Make an exact copy of all the records, one that contains none of the pictures.

→ Records for the task

----------

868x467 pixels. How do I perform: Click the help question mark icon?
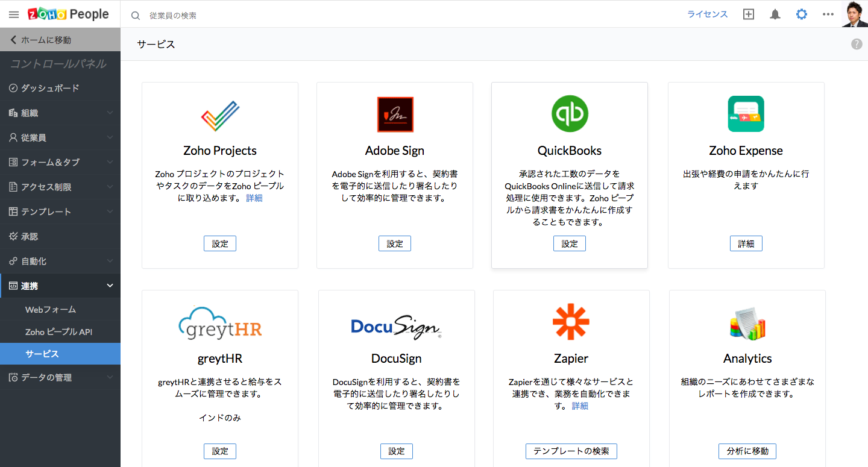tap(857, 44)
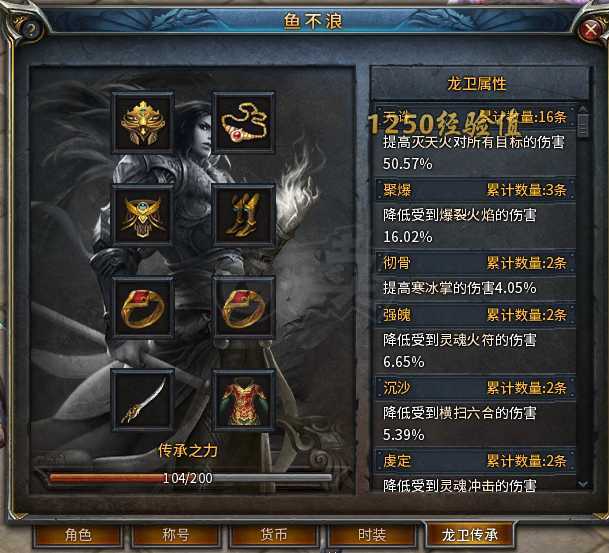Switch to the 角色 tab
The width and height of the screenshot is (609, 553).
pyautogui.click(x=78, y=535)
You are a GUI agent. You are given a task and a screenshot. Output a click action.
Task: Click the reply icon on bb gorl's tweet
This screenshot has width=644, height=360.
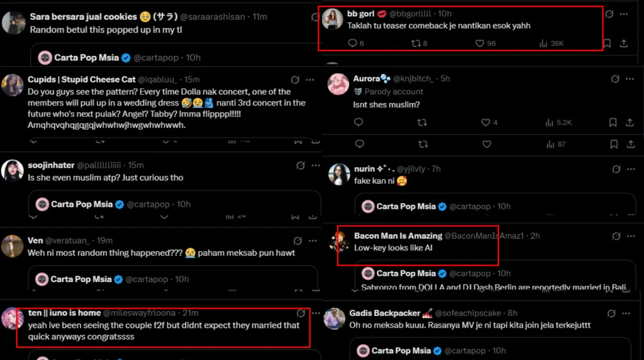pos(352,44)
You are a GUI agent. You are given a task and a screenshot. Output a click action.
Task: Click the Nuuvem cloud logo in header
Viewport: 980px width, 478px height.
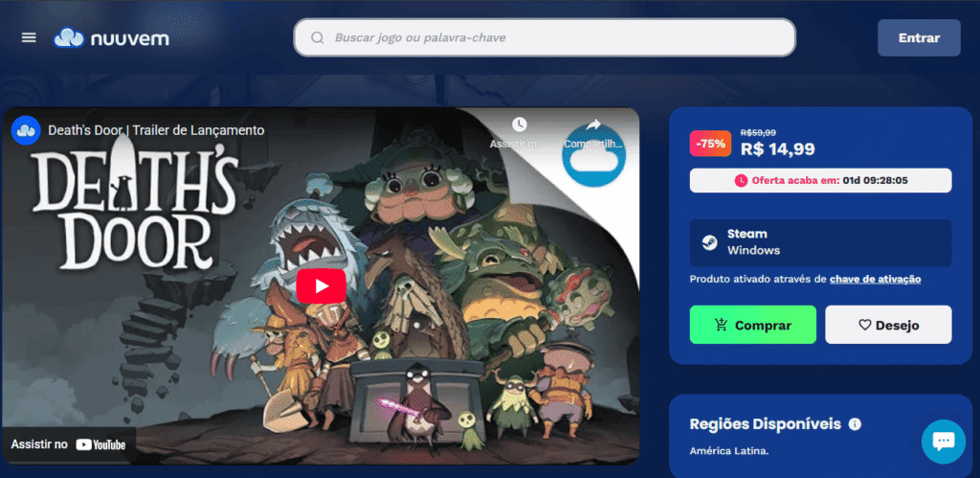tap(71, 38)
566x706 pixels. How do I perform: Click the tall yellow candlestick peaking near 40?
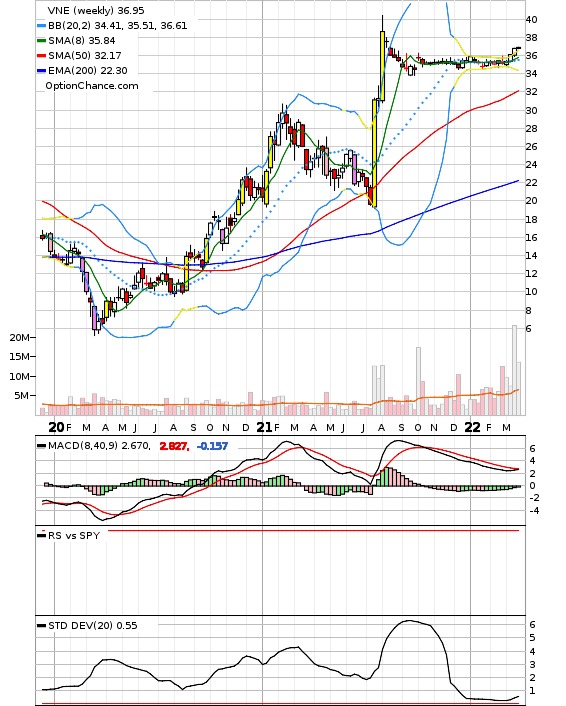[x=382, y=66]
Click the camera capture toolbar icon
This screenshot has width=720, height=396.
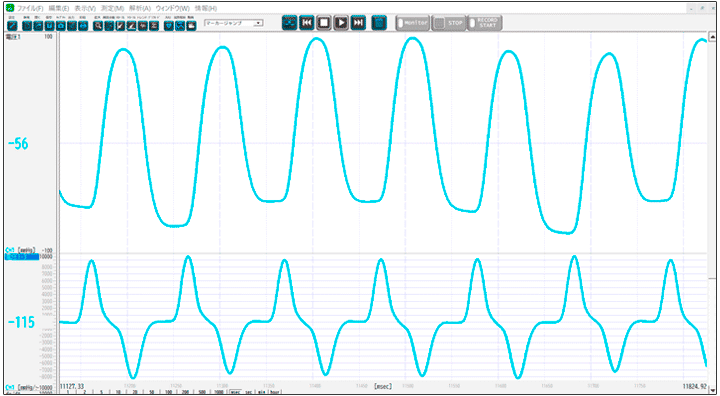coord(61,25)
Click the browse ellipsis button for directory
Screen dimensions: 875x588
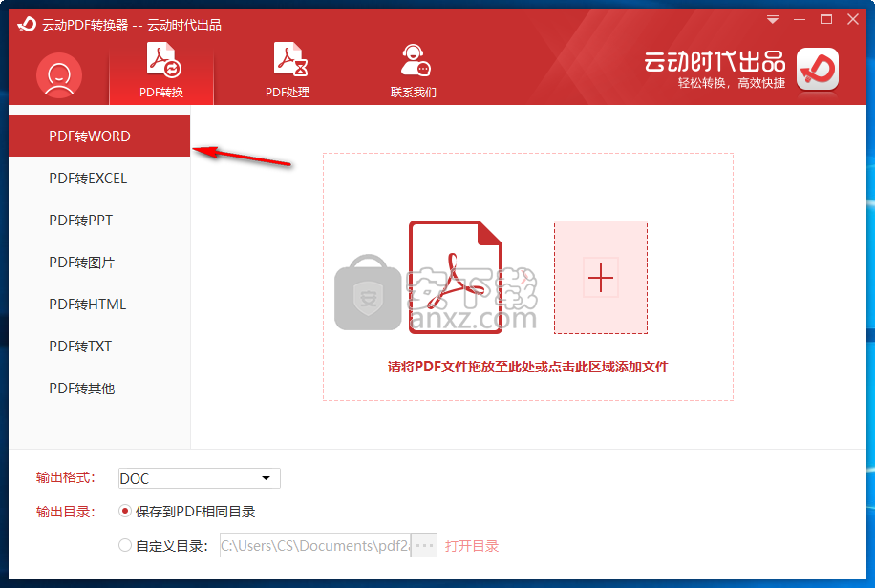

----------

→ Response area
868x467 pixels. How do I perform: Click the help question mark icon?
tap(857, 44)
Switch to the 角色 tab
The width and height of the screenshot is (609, 553).
pyautogui.click(x=78, y=535)
You are a GUI agent. You are given a task and a screenshot. Output a click action.
Task: Click the reply icon on bb gorl's tweet
This screenshot has width=644, height=360.
pos(352,44)
You are a GUI agent. You are given a task and a screenshot. Output a click action.
Task: Click the Nuuvem cloud logo in header
Viewport: 980px width, 478px height.
tap(71, 38)
566x706 pixels. How do I perform: Click the tall yellow candlestick peaking near 40?
[x=382, y=66]
Click the camera capture toolbar icon
This screenshot has width=720, height=396.
coord(61,25)
Click the browse ellipsis button for directory
Screen dimensions: 875x588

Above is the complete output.